2. Bindi
TWO
BINDI
The bass in the club tonight is so loud—crawling into my skin, pulsing in my bones. I’m sure it could probably crack a rib if it got any louder. You’d think after a year of this shit, I’d be immune.
I’m not.
I have always hated loud music, parties, anything that even remotely resembles chaos.
Yet, I chose to work at a nightclub, where every strobe light hits like lightning behind my eyes.
The Santoro’s club is hell in heels.
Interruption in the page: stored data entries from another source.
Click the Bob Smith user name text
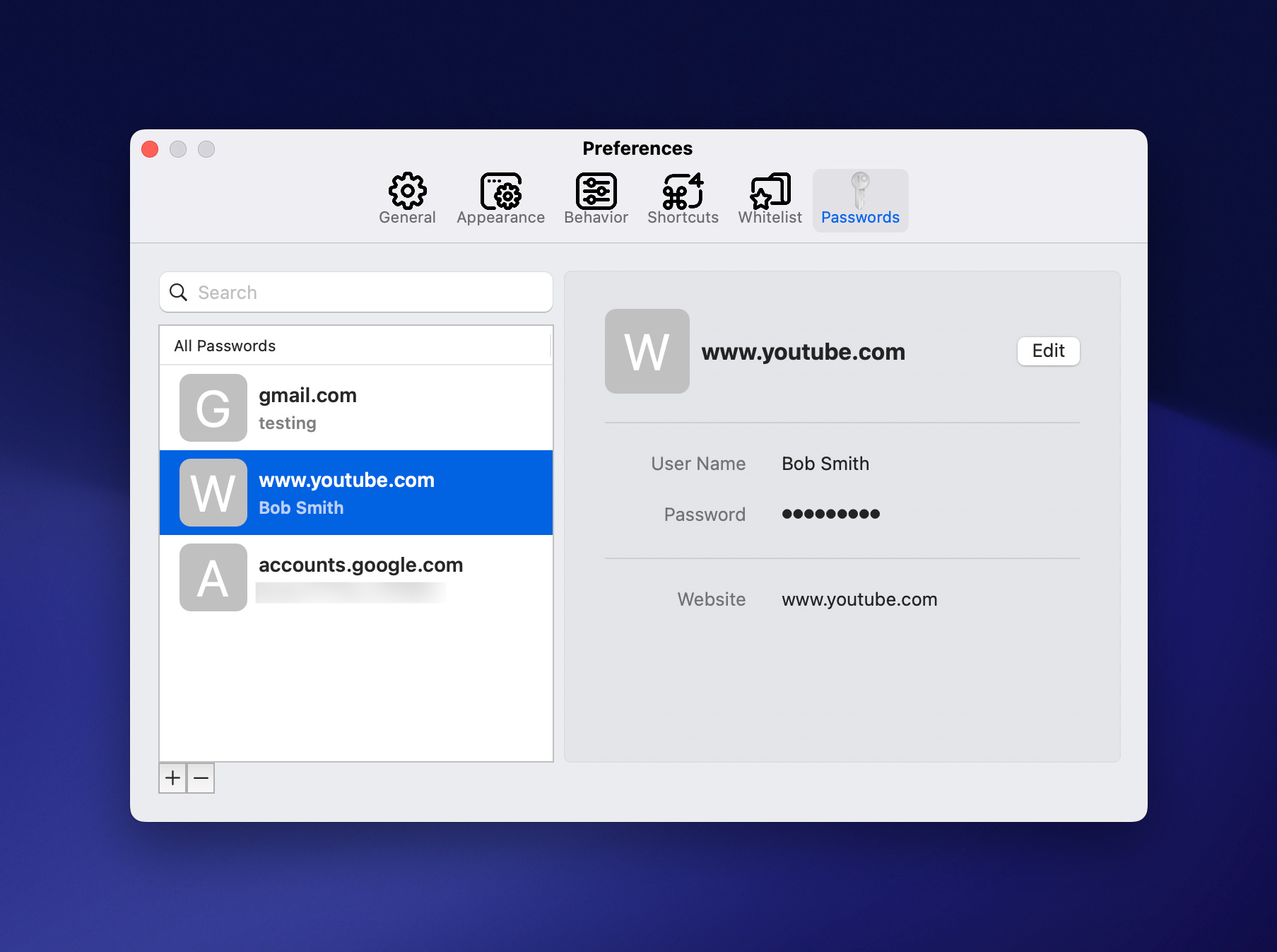Image resolution: width=1277 pixels, height=952 pixels. tap(825, 464)
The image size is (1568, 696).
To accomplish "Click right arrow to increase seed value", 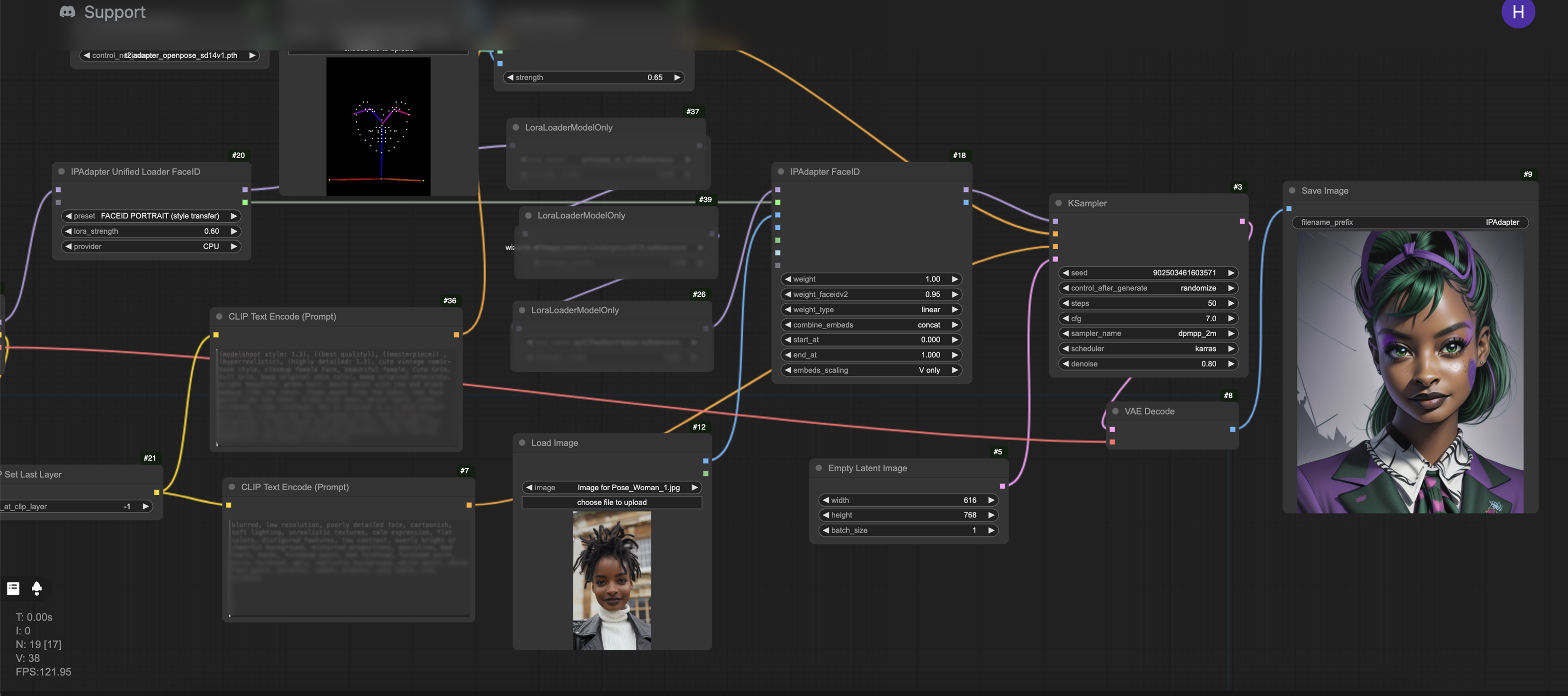I will pyautogui.click(x=1231, y=273).
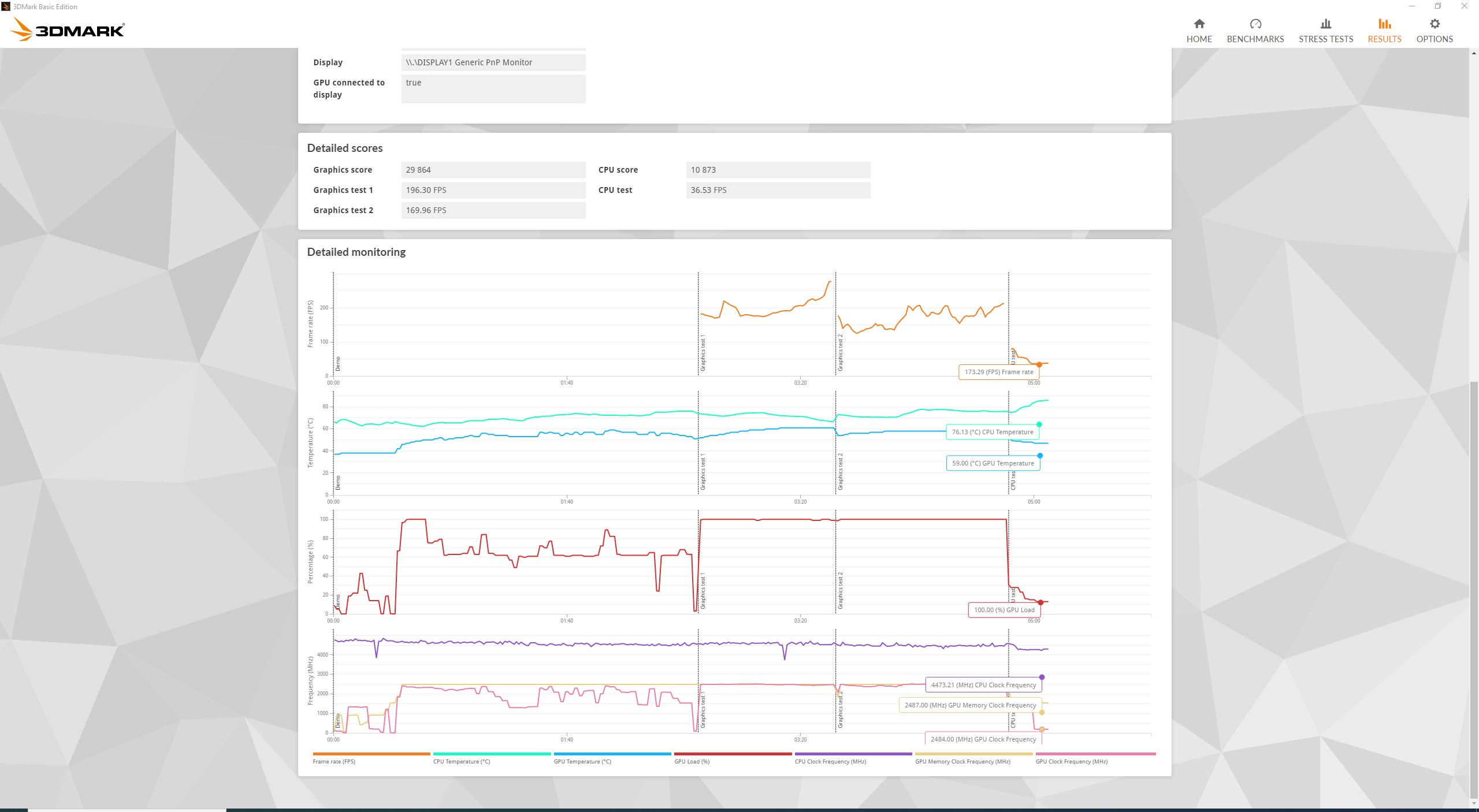Click the 3DMark logo
This screenshot has height=812, width=1479.
[68, 29]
All chrome and shadow and sweat—settled in the heart of Miami.
Vegas doesn’t hold a candle to the sins I’ve witnessed in this city.
The spotlight swings past my face, and through the smudged mirrored walls I can see a faint flicker of myself—smeared red lips, tangled copper hair, skin-tight dress clinging like desperation.
I should go back into the breakroom and fix myself up a bit, but luckily it’s dark enough, and the lights change so often that almost no one notices.
Speaking of the dress . . . whoever designed this clingy, glittering piece of masochism needs to be dragged into the street and sliced open with their own tape measure.
It’s too short, too tight, and has the structural integrity of a wet paper bag.
I’ve pulled the straps up more times than I’ve blinked tonight.
Every time they slip, the neckline threatens to show the world my slightly larger-than-mosquito-bite-sized titties.
The club is packed tonight with sweaty bodies and the stench of overpriced cologne and VIP drunk assholes who think tipping twenty-two percent means I owe them my soul. One room specifically requested “the pretty redhead.” Lucky me.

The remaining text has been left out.